ŞİŞLİ'den bir okurumuz yazıyor: Poyracık Sokağı'na esnaf tarafından konulan 8-10 adet saksının Karayolları Kanunu'na göre suç olduğunu belirterek, saksıların kaldırılması yönünde bir şikayette bulundum. Görüştüğüm belediye yetkilileri haklı olduğumu söylüyorlar ama bir türlü saksılar kaldırılamıyor. Bazı sokaklarda durumlar daha da vahim, yollar beton taşlarla kaplanmış. Fakat bu durum kimseyi rahatsız etmiyor ya da etse de bizde olduğu gibi pek fark etmiyor. Kimsenin buna dur diyecek gücü yok.
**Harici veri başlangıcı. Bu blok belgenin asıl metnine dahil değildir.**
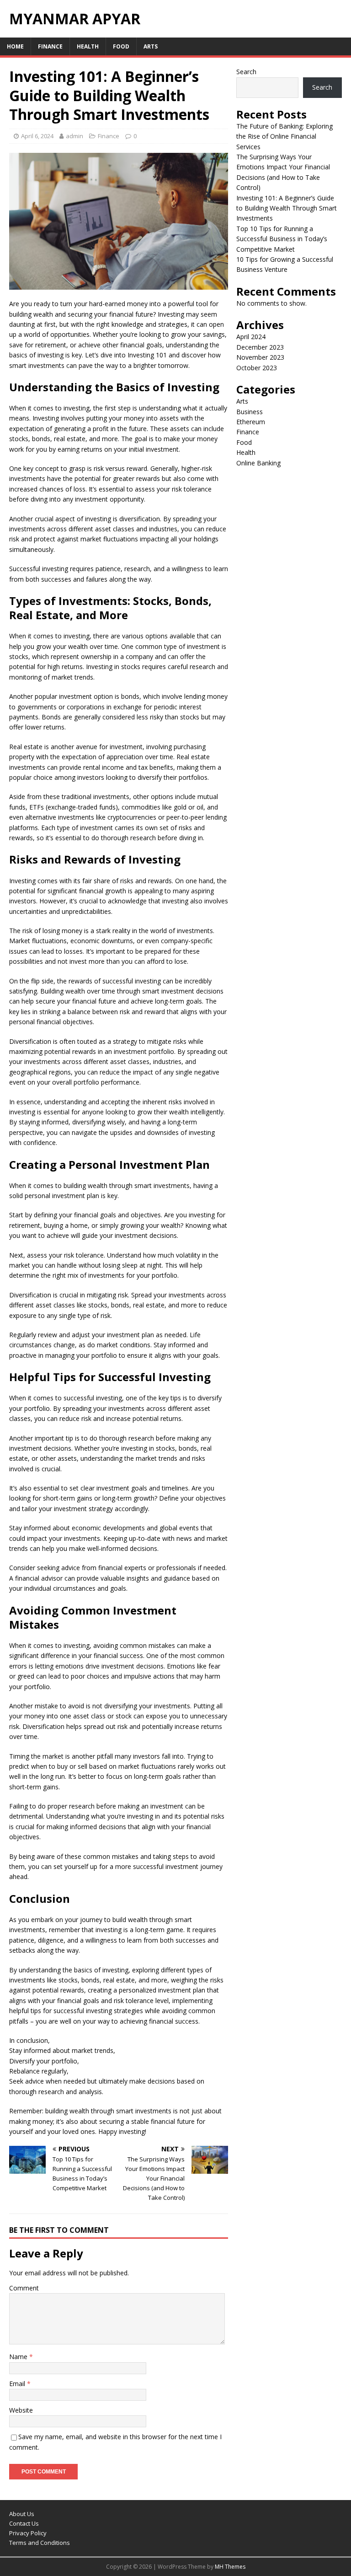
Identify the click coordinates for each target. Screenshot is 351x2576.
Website (21, 2410)
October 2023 (256, 367)
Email (18, 2383)
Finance (50, 46)
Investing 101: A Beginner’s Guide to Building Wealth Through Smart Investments (286, 208)
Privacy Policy (28, 2533)
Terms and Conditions (39, 2542)
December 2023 (260, 347)
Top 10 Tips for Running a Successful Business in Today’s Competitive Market (281, 239)
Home (15, 46)
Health (88, 46)
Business (249, 411)
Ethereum (250, 421)
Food (121, 46)
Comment (24, 2288)
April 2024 (251, 336)
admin (74, 136)
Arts (151, 46)
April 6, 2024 (37, 136)
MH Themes (230, 2567)
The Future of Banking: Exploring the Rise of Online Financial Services (284, 136)
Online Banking (258, 463)
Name (19, 2356)
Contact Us (24, 2523)
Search (246, 71)
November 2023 (260, 357)
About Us (21, 2514)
Eğer yollara kazık çakarak işgal etmek yasalsa ben de evimin önüne kazık çakarak değil, ama çiçek ekerek işgal etmek istiyorum.

Biliyor musunuz?


AT camiasının 'Yarışçı' dergisinin, Mesut Yılmaz'ın oğlu Yavuz Yılmaz'a işadamı Yasin Ekinci tarafından bir at hediye edildiğini, ayrıca 45 milyara bir tay aldığını ve Yılmaz'ın sonunda at sahibi belgesini aldığını yazdığını...

Biliyor musunuz?

MESAJ


AVRUPA'dan gelip Irak'a gidecek olan 'canlı kalkan' ekibinin İstanbul'a gelen üyeleri arasında Meksika'da Zapatistalar'ın direnişine tanıklık etmiş gazeteci, yazar, şair ve direnişçi John Ross de bulunuyor. 'The War Against Oblivion' (Unutulmaya Karşı Savaş) adlı kitabı bulunan Ross, Beyoğlu Büyükparmakkapı'da Karakedi Kültür Merkezi'nde (251 62 73) bugün 19.30'da, Zapatistalar'ın direnişine tanıklığını görsel olarak sunacak.